Today let's highlight a few of the upcoming attractions of this year's Crunchyroll Expo!
Hello everyone, and welcome back to Why It Works. In just a few short days, Crunchyroll will be commencing this year’s Crunchyroll Expo, featuring a variety of guests from across the industry and beyond. I’m normally too much of a homebody to be tempted by convention appearances, but given this can be “attended” from my bedroom in pajamas, I’m thinking about making an exception. And running down the list of guests so far, I’ve seen a number of names that give me reason to tune in and learn something new about the shows I love. With the convention on its way, today I’ll be highlighting just a few of those names, and explaining why I’m excited to see them!
First off, the initial wave of appearances included “the cast of Rent-a-Girlfriend,” but portraying this group of actresses as just one new show’s cast feels like a serious act of burying the lede. Chizuru is played by Sora Amamiya, whose appearances in anime stretch across a massive number of leading roles. Amamiya is also Konosuba’s Aqua, Tokyo Ghoul’s Touka, Akame ga Kill!’s Akame, and a massive array of other characters, with a career that’s demonstrated she’s capable of everything from shrill slapstick to somber drama. Amamiya is not just Rent-a-Girlfriend’s Chizuru, she’s one of the biggest breakout stars of the last decade.
If anything, Rent-a-Girlfriend’s other leads have equally illustrious resumes. In addition to acting alongside Amamiya as Konosuba’s Megumin, Rie Takahashi also plays Re:Zero’s Emilia, as well as the voice of FGO’s Mash Kyrielight. And Aoi Yuuki is one of the most accomplished and prolific voice actresses in anime today — since electrifying audiences with her performance as Madoka Kaname, she’s taken on roles like Hibiki from Symphogear, My Hero Academia’s Tsuyu Asui, Tanya from Saga of Tanya the Evil … heck, she’s even one of the current Pretty Cures! Even if you’re not watching Rent-a-Girlfriend, the show’s main cast is so prominent within modern anime that you’ve undoubtedly enjoyed one of their performances.
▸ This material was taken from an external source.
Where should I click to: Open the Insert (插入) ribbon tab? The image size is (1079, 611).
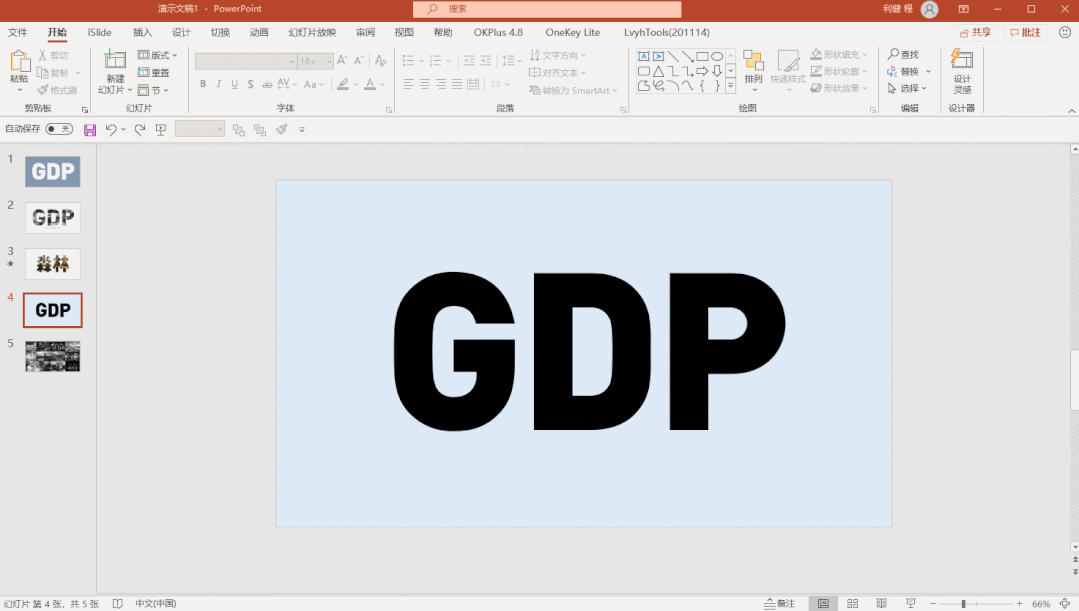pos(142,32)
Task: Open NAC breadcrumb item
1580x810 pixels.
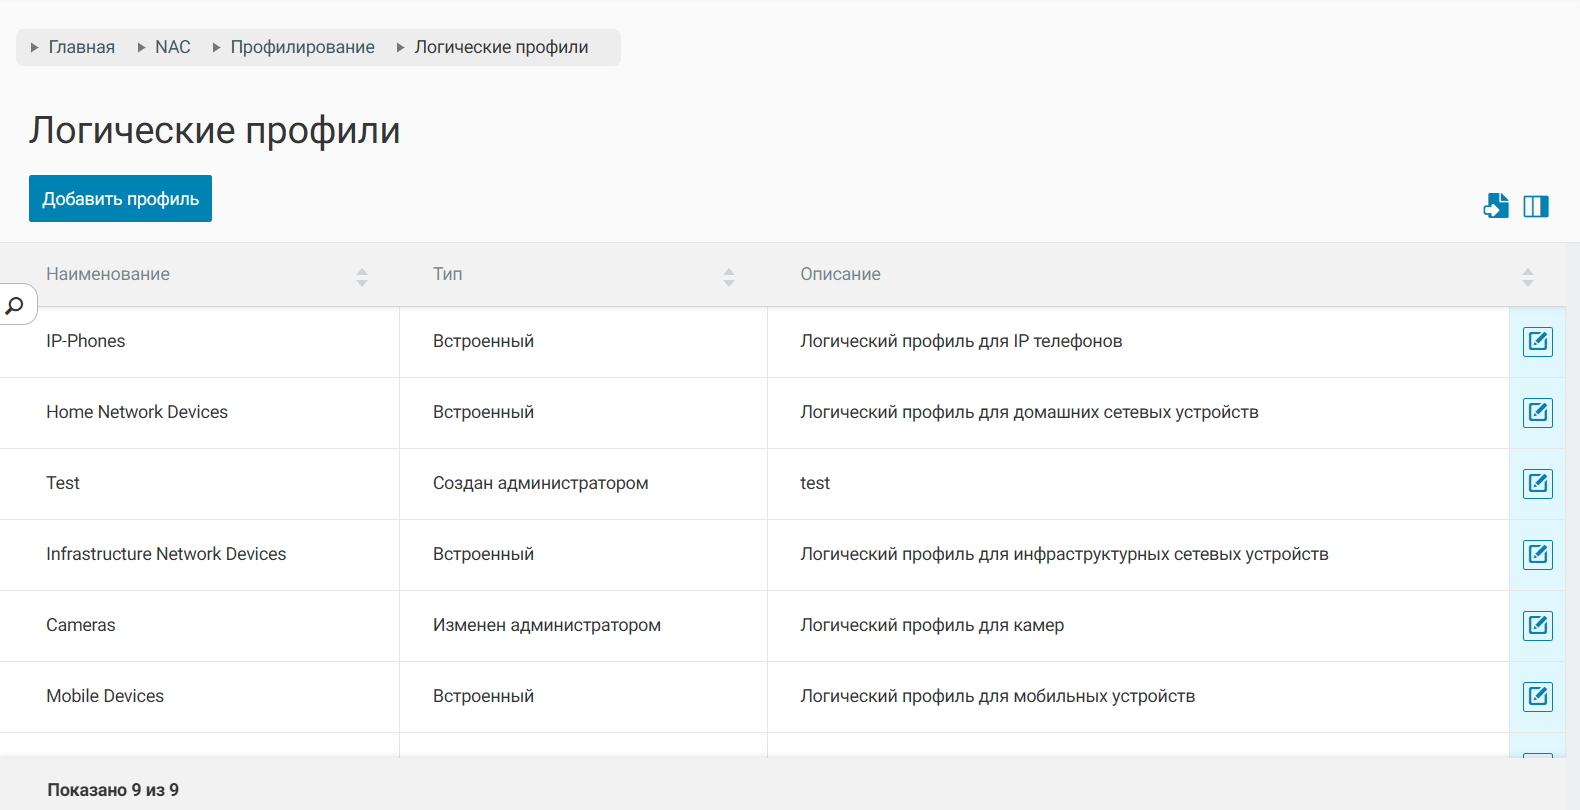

Along with Rent-a-Girlfriend’s leads, there’ll also be appearances by a serious portion of the Straw Hats crew — the voice actors for Luffy, Zoro, Sanji, and Chopper will all be attending. It seems strange to even have to attest that the voice actors behind one of the most beloved ongoing anime are all legends, but yes, consider that confirmed. Luffy’s Mayumi Tanaka has also played roles as indispensable as Krillin and YuYu Hakusho’s Koenma, while Zoro’s Kazuya Nakai has one of the most recognizable snarls in anime, having played characters ranging from Blood Blockade Battlefront’s Zapp to Samurai Champloo’s Mugen. If you have any interest in anime voice acting, this convention’s got a packed lineup.
But perhaps voice acting doesn't strike your fancy. In that case, you might be interested to know that Junji Ito, renowned crafter of horror manga, will also be attending. Junji Ito’s most famous story abroad is likely The Enigma of Amigara Fault, a story that clearly demonstrates the combination of body horror and cosmic uncertainty that make Ito’s works so arresting. But Ito has written and illustrated many phenomenal works over the years, from extended stories of terror like Gyo or Uzumaki, to his many horror shorts, and even a book about his cats. His growing international fame has resulted in a number of convention appearances, and he always has interesting things to say.
Finally, while the expo is also hosting a vast number of panels and exhibits related to Crunchyroll’s growing slate of original productions, I’m personally most excited about the appearance of Sofia Alexander. We’re already stepping into an exciting new era of cross-national collaborations and anime-inspired global works, and as the creator and executive producer of the upcoming Onyx Equinox, Alexander stands at the forefront of this process. Onyx Equinox itself looks extremely promising, offering a unique blend of both aesthetic and cultural influences in a classic action-adventure shell — but along with the show itself, I’d love to see Alexander expand on the finer points of developing projects in this exciting new era.
There’s plenty else to check out this year (I’m particularly interested in the tour of MAPPA studios), but at this point, you should probably just check out the schedule and see for yourself. Personally, I’m always interested in learning more about the messy mechanics of artistic production; rather than “dispelling the magic,” I feel like learning about production actually enhances my appreciation for just how complex and difficult creating art truly is. Conventions offer us a rare opportunity to pull back that veil, so I hope you all make the most of this year’s Crunchyroll Expo!